No it does not, look at the vents, the air is sucked in the cooler from top and disperses around the base of the cooler in all directions, some go outside but most ejected inside case, happens to my non reference 5850(also, msi twin frozr 2, gigabyte coolers), in gpu coolers that have a blower fan at the end(look at default GTX580 cooler) suck air from one end and throw out in the other(outside case).

PS: Most high performance gpu coolers(incl. aftermarket) have this setup, blowers are getting phased out due to high manufacturing cost and specially very high noise. You can tell which setup a gpu has by looking at the fan.

1.Air goes outside of case(90% leaves case)
*www.techpowerup.com/img/10-10-28/150a.jpg

2.Air dispersed inside case(30-40% leaves case):
*www.itechbazar.com/wp-content/uploads/2011/02/msi-geforce-gtx-570-twin-frozr-ii-gamers-graphic-card.jpg


----------



## masterkd (Mar 15, 2011)

aha..thanks for the info..now i get why my 9600gt hum like a vaccum cleaner when the fan running at 100%..it got a blower..but of no use..its single slot card!!

anyway one question..how to throw the hot air outside effectively ejected by these cards..i mean you can't possibly have an exhaust cabinet fan near the cards!!


----------



## lordirecto (Mar 15, 2011)

ankit0_0 said:


> @ lordirecto is ur build complete yet
> i am building a new rig almost a same config as urs only my budget is a bit low
> plz let me know what components u bought, from where and at what price



Well, my build is almost complete, except for the mobo. Refer the following link, I have posted each and everything in detail in the thread that I created.
*www.thinkdigit.com/forum/pc-compon...6914-best-value-money-desktop-within-85k.html
If you still have doubts after reading my thread, then PM me 

---------- Post added at 09:46 AM ---------- Previous post was at 09:41 AM ----------




masterkd said:


> now i get why my 9600gt hum like a vaccum cleaner when the fan running at 100%







> anyway one question..how to throw the hot air outside effectively ejected by these cards..i mean you can't possibly have an exhaust cabinet fan near the cards!!

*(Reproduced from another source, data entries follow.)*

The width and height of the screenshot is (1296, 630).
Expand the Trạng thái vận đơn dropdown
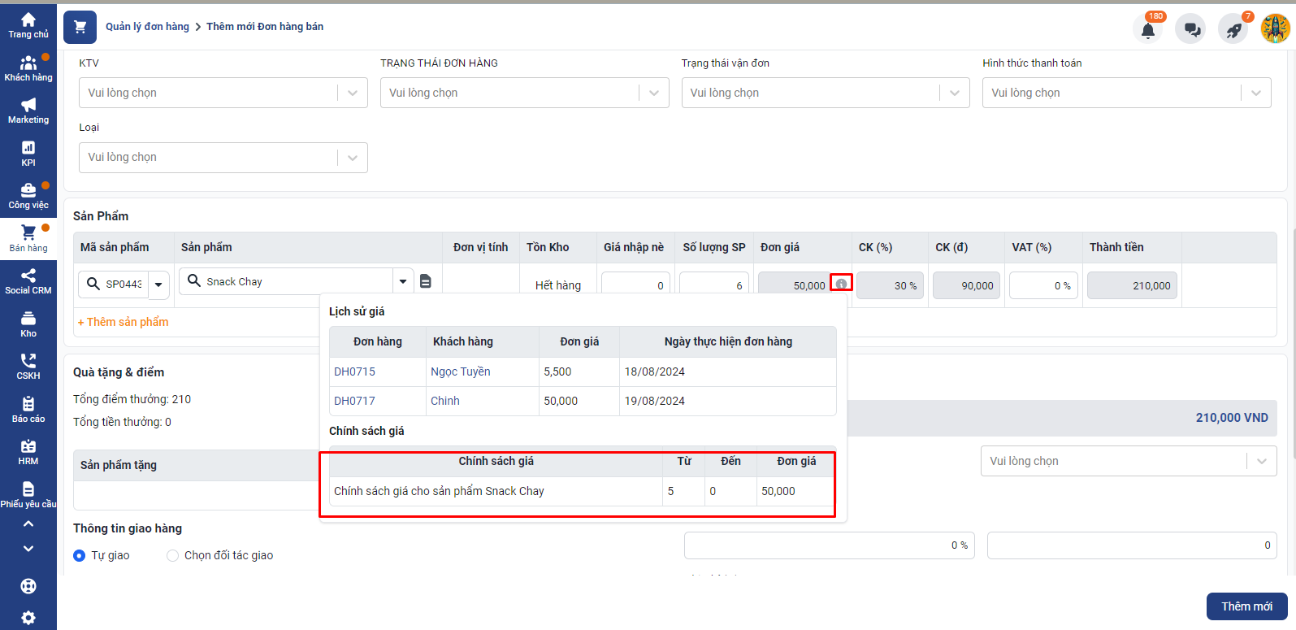tap(825, 93)
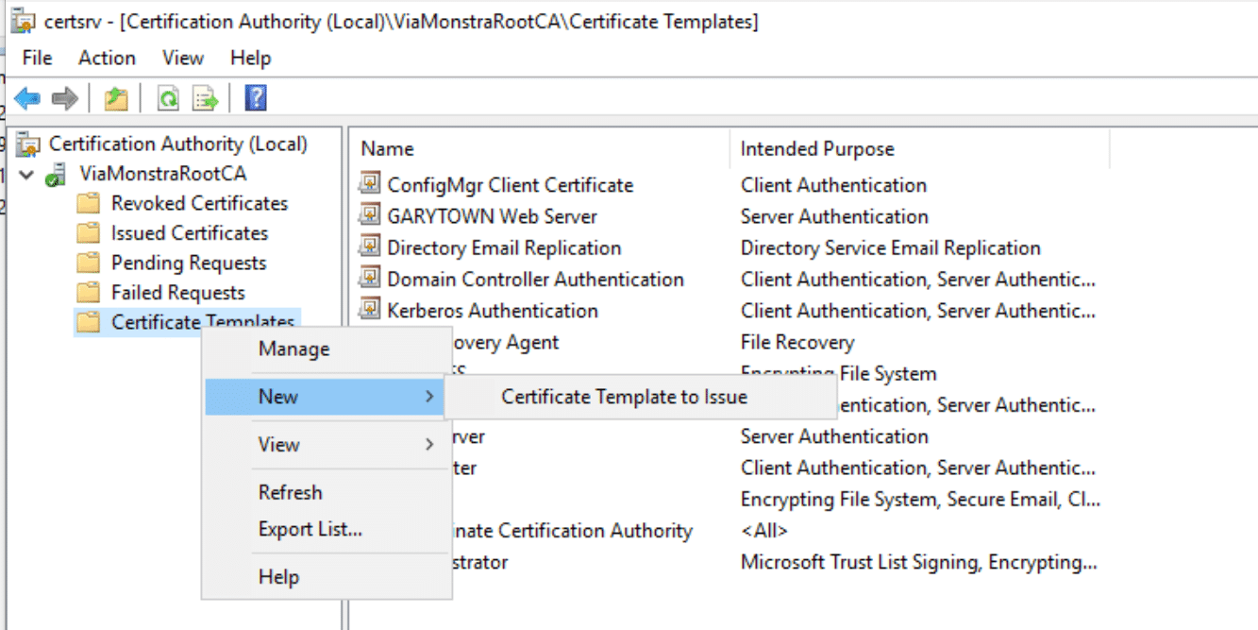Open the Help toolbar icon
This screenshot has width=1258, height=630.
[255, 98]
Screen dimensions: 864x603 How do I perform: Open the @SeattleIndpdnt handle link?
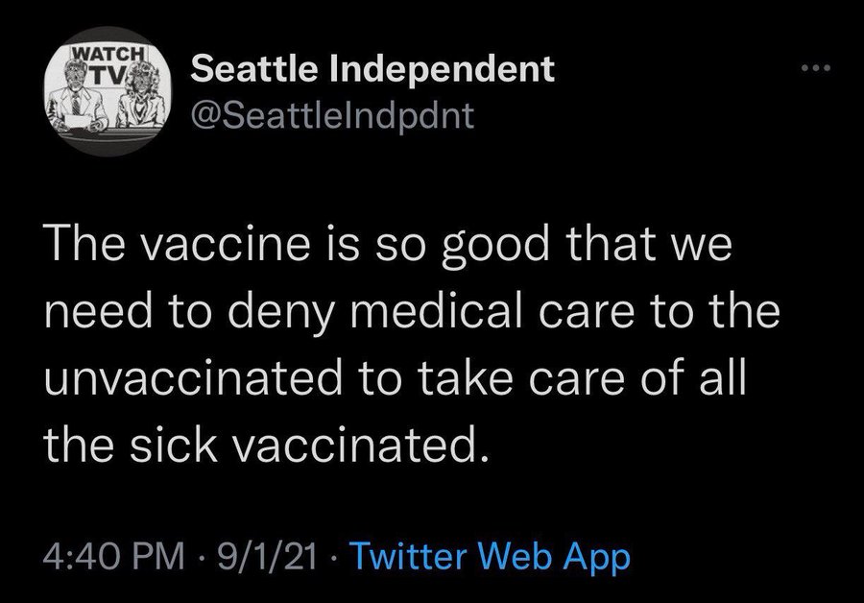pyautogui.click(x=332, y=114)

Recollect physics that you learnt in school. Hot air raises, and if your cabinet can have an exhaust fan near the top above the gfx card, then most of the heat will go out. However it will be around 80% efficient at the maximum. If you want to improve heat dissipation further, then you will have to increase the air circulation within the case so that more cold air is pumped into the case and on to the gfx card.


----------



## venram87700 (Mar 15, 2011)

hey ankit can u also post the prices of all the components of your config coz im also plannin a config similar to your config bt my gfx card budget is nowhere near yours n ill be buyin it in mumbai itself hopefully u got it in lamington road or @sunil shopping centre near andheri(west)


----------



## tkin (Mar 15, 2011)

masterkd said:


> aha..thanks for the info..now i get why my 9600gt hum like a vaccum cleaner when the fan running at 100%..it got a blower..but of no use..its single slot card!!
> 
> anyway one question..how to throw the hot air outside effectively ejected by these cards..i mean you can't possibly have an exhaust cabinet fan near the cards!!

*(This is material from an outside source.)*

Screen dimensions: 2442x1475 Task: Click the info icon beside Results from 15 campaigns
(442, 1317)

Why not? The side of the cabinet that is just beside the graphics card usually have side fans attached to them, put them in exhaust mode, also put one exhaust on the back and one intake at front(if supported).


----------



## lordirecto (Mar 15, 2011)

@OP: I bought all my components from smcinternational.in except the cabinet, which I ordered from the Cooler Master distributor for South India.
My total budget was 85k, but ordering the components online and buying the cabinet overshot my budget by 5k(because I decided to go for components that were not in my first planned config).


----------